Russia Fails To Pay Scheduled Interest On Dollar Bonds By Close Of Business In London
Holders of Russian government dollar bonds with coupons due on Wednesday have not received confirmation of payment as of close of business in London, according to Reuters, raising fears that the Russian default we previewed last night – the first since 1998 – may be imminent (once the 30 day grace period expires).
At issue are two dollar-denominated government bonds which have $117 million in interest due today. Failure to pay – or attempting to pay in rubles instead of dollars – would potentially place Russia in default by its creditors. As discussed last night, the bonds have a 30-day grace period, so creditors can’t officially declare default until April 15.

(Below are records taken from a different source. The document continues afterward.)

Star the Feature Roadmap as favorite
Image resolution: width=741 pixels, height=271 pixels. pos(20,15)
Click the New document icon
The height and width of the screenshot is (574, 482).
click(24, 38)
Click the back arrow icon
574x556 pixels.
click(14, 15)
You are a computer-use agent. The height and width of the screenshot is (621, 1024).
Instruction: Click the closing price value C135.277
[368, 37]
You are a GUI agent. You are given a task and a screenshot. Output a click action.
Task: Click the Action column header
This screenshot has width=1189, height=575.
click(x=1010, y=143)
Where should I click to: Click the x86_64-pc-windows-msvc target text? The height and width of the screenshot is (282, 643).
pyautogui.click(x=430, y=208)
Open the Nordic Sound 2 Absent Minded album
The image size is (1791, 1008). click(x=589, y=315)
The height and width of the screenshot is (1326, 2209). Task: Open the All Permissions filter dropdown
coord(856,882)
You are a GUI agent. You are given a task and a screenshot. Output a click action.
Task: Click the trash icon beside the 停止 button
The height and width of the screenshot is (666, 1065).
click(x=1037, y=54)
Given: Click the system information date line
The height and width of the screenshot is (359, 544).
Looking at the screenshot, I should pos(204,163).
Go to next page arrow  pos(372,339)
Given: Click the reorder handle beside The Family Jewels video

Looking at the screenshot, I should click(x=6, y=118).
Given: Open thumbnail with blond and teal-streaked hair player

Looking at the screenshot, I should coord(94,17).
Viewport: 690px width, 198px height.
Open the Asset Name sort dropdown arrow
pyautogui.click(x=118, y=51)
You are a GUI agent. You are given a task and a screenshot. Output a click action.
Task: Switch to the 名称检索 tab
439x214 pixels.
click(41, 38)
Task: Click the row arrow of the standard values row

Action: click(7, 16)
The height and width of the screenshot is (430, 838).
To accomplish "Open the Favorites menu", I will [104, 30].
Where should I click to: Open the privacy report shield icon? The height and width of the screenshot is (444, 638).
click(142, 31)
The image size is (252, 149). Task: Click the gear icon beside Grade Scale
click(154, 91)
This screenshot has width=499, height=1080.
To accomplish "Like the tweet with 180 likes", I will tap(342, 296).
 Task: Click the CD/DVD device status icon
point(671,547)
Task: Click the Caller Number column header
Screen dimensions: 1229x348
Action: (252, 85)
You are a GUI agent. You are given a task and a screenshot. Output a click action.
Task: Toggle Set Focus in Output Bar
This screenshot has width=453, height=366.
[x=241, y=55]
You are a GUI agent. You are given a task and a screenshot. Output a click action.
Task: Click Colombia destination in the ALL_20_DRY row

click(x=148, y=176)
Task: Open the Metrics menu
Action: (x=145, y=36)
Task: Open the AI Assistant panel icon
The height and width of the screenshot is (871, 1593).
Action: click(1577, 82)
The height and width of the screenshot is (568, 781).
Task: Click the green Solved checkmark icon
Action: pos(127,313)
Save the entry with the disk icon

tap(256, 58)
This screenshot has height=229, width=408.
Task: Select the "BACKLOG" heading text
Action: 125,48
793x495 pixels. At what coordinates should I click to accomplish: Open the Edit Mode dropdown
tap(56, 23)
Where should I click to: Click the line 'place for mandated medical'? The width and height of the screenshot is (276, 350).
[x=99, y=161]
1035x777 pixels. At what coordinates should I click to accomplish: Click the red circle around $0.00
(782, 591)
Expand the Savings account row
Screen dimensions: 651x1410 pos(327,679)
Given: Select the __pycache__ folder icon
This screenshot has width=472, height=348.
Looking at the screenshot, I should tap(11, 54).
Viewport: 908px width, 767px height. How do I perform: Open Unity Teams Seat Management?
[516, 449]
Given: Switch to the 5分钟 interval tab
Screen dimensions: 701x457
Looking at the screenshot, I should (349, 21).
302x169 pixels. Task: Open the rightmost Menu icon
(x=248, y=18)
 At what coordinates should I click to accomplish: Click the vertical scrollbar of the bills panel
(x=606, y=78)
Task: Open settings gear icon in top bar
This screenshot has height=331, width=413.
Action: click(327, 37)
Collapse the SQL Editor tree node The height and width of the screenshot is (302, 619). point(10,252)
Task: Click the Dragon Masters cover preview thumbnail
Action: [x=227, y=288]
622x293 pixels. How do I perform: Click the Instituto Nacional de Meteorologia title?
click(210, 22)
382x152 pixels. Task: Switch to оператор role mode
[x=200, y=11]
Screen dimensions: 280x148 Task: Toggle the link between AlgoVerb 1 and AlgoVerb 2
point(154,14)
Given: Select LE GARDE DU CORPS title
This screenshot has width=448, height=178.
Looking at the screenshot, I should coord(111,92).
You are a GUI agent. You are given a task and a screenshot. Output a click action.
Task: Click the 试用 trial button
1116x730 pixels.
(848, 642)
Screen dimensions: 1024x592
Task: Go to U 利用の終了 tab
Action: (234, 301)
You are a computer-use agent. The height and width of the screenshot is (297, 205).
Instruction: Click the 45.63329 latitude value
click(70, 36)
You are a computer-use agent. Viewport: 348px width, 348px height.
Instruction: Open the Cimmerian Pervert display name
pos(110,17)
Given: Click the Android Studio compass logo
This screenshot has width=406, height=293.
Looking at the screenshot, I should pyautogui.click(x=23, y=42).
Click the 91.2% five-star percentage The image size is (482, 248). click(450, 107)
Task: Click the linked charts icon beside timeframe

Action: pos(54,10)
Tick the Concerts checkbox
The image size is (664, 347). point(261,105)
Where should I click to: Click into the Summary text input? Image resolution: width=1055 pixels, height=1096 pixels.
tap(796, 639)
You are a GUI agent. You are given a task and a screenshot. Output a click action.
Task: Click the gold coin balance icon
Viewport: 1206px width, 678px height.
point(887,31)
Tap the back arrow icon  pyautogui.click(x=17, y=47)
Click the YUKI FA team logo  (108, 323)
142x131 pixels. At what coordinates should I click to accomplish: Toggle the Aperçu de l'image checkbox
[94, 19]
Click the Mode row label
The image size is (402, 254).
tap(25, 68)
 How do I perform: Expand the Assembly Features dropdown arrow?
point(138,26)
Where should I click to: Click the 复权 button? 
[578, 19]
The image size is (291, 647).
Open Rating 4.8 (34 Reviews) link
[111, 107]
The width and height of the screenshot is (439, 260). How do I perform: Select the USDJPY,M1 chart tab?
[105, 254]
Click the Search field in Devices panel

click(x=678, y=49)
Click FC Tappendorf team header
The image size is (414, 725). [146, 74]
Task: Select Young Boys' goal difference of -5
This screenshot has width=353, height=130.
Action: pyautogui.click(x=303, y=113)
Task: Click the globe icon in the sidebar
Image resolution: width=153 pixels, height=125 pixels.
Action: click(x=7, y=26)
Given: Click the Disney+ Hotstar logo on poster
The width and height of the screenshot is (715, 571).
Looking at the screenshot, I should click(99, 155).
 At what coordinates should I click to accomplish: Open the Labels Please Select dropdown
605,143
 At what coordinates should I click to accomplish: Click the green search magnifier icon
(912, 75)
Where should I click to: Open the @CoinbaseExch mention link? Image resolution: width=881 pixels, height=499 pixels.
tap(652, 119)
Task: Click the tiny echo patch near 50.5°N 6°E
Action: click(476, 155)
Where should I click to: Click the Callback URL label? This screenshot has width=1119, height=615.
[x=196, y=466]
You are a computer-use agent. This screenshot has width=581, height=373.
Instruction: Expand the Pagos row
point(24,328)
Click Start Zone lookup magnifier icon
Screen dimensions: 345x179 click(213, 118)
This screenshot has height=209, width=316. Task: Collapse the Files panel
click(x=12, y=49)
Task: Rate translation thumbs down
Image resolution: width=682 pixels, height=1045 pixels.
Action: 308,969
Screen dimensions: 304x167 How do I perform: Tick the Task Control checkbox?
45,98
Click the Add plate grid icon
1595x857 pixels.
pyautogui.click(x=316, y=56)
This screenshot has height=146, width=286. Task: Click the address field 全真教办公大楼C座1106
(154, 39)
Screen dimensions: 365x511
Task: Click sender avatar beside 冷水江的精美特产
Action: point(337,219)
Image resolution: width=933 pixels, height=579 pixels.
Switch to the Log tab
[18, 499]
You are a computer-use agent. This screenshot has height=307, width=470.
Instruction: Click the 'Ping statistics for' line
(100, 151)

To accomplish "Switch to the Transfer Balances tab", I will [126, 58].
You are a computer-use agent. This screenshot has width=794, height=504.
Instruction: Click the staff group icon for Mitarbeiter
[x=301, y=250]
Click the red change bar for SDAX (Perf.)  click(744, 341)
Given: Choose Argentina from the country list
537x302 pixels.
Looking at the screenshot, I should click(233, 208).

Meanwhile, Russia is arguing that if it defaults it won’t be its fault but rather that of sanctions: “The possibility or impossibility of fulfilling our obligations in foreign currency does not depend on us,” FinMin Anton Siluanov told Russia Today. “We have the money, we paid the payment, now the ball is on the side, first of all, of the American authorities.”
Earlier in the week, Siluanov indicated that the payment might end up being made in rubles because the central bank’s foreign currency accounts have been bocked by sanctions.
“The payment arrived at the appropriate American bank, which is our foreign currency account holder,” he told RIA, adding: “Currently the payment is being processed and so far we have had no statements on whether it has or hasn’t gone through. So far it hasn’t gone through. But we know that the bank is in talks with OFAC, has requested the necessary information from us about the purpose of the payment. So we are currently waiting for information from our account-holder bank.”
And, as noted above, at least one investor in both bonds told the Journal that he hadn’t received payment as of early Wednesday.
The last time Russia reneged on its foreign debts was after the Bolshevik Revolution in 1918. Russia defaulted on its local-government debt in 1998 as the post-Soviet economy struggled to find its feet. Oil prices had collapsed to $10 a barrel, starving the government of revenue. The crisis set the stage for President Vladimir Putin’s eventual rise to power at the end of 1999. -WSJ
According to the US Treasury, payment of interest on the bonds issued before March 1 by Russia’s central bank national wealth fund or finance ministry is permissible until May 25, per the Journal, after which a specific Treasury-approved license will be required to continue to receive interest, dividends, or maturity payments on Russian government debt. Under those rules, analysts expect that the Kremlin will be able to satisfy its foreign-currency debt in the coming weeks.
“They’re playing a game of chicken with the West,” said senior emerging-market sovereign strategist, Timothy Ash, of BlueBay Asset Management. “Our understanding is that it is possible to make the payment.”
Well, you know what they say about opinions… Meanwhile the only thing that matters at the end of the day, is what the numbers in the bank account say, and for now they aren’t saying anything new.